アニュアルレポートによると、全体売上の回復要因は国内需要にあり、海外のマイナス分を国内売上がカバーしているということだ。このような状況下、海外のガンダムビジネスはどうなっているのか。
アニュアルレポートでは、海外事業の立て直しについて「特に欧米市場でのトイホビー事業とコンテンツ事業の取り組み強化が必要だと考えています」と記述。
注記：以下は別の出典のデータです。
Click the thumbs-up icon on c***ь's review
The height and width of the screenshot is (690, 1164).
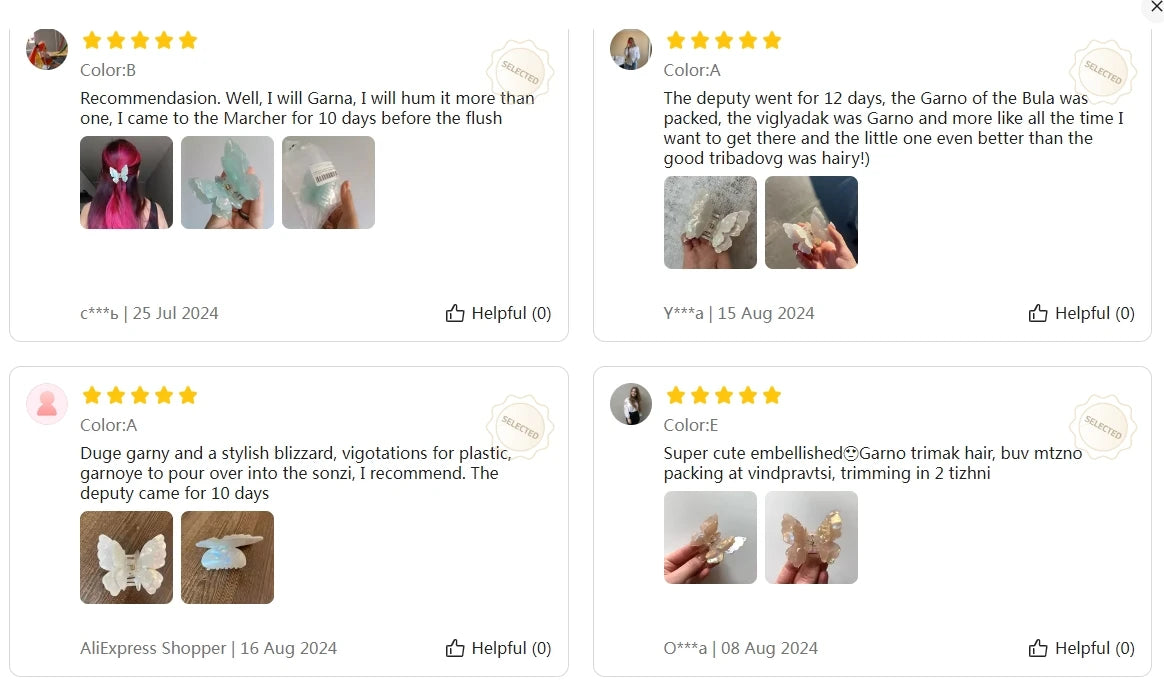click(x=455, y=313)
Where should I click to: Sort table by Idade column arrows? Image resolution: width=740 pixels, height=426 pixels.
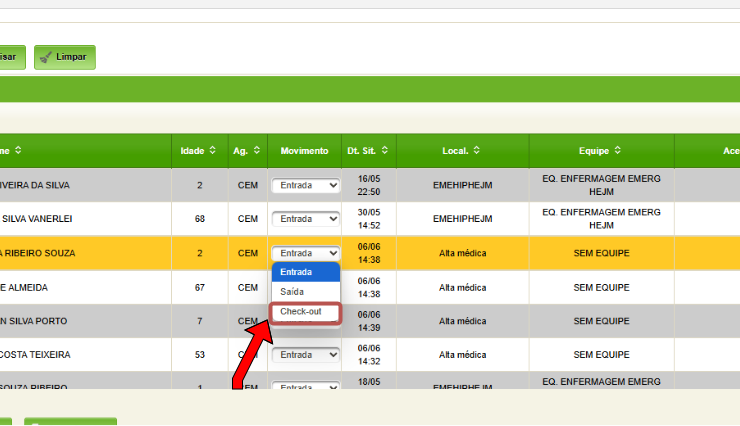click(x=212, y=151)
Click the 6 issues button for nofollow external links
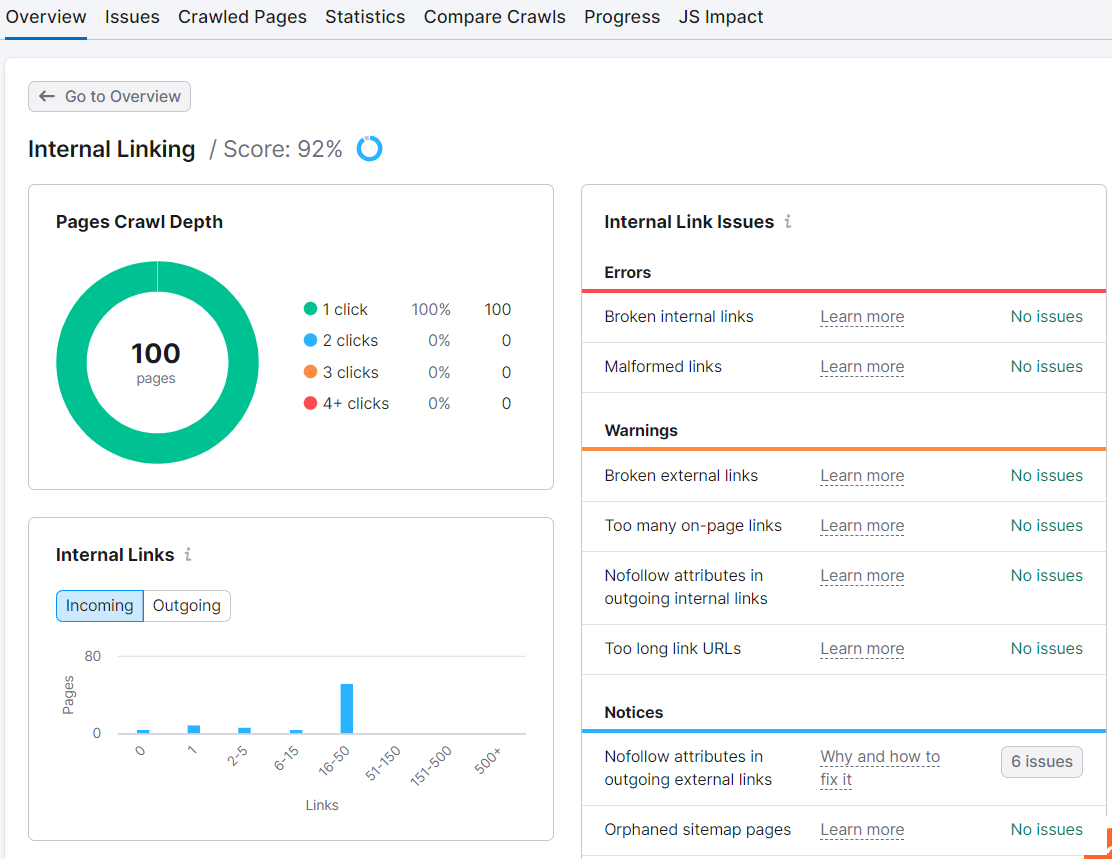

トイホビー事業では「主力キャラクターである『Power Rangers』の立て直しを軸に、トイホビー事業の海外における攻めの姿勢を各地域において推し進めていく」とあり、コンテンツ事業では「今後は、家庭用ゲームソフトから、安定収益基盤である業務用ゲーム機や、新たな出口であるSNSなどのネットワークビジネスへの資源投下にシフトする」と述べている。
以上のことから、バンダイナムコの海外事業の主役は『POWER RANGER』(『Thunder Cats』『BEN10』を加えて北米での3本柱としている)やゲームであることがうかがえる。
そして意外なことに、海外事業でガンダムの名前が出てこない。アニュアルレポートに名前は度々登場するのだが、それは国内市場でのガンプラなどのトイホビー商品、ソーシャルゲーム『ガンダムロワイヤル』や『機動戦士ガンダムUC』のビデオパッケージ販売が好調といったもの。要するに、ガンダムのキャラクタービジネスは内需型で、海外での存在感は思ったより大きくないということだ。
それはなぜか? 30年以上の歴史があるガンダムは、海外でもとっくに知られているはずである。知名度やプロモーションが不足しているわけでもないだろう。日本とそれ以外の国々におけるガンダムの受容の違いに理由があるのか。この点について調べてみると、海外のロボットキャラクターの特殊性に突き当たった。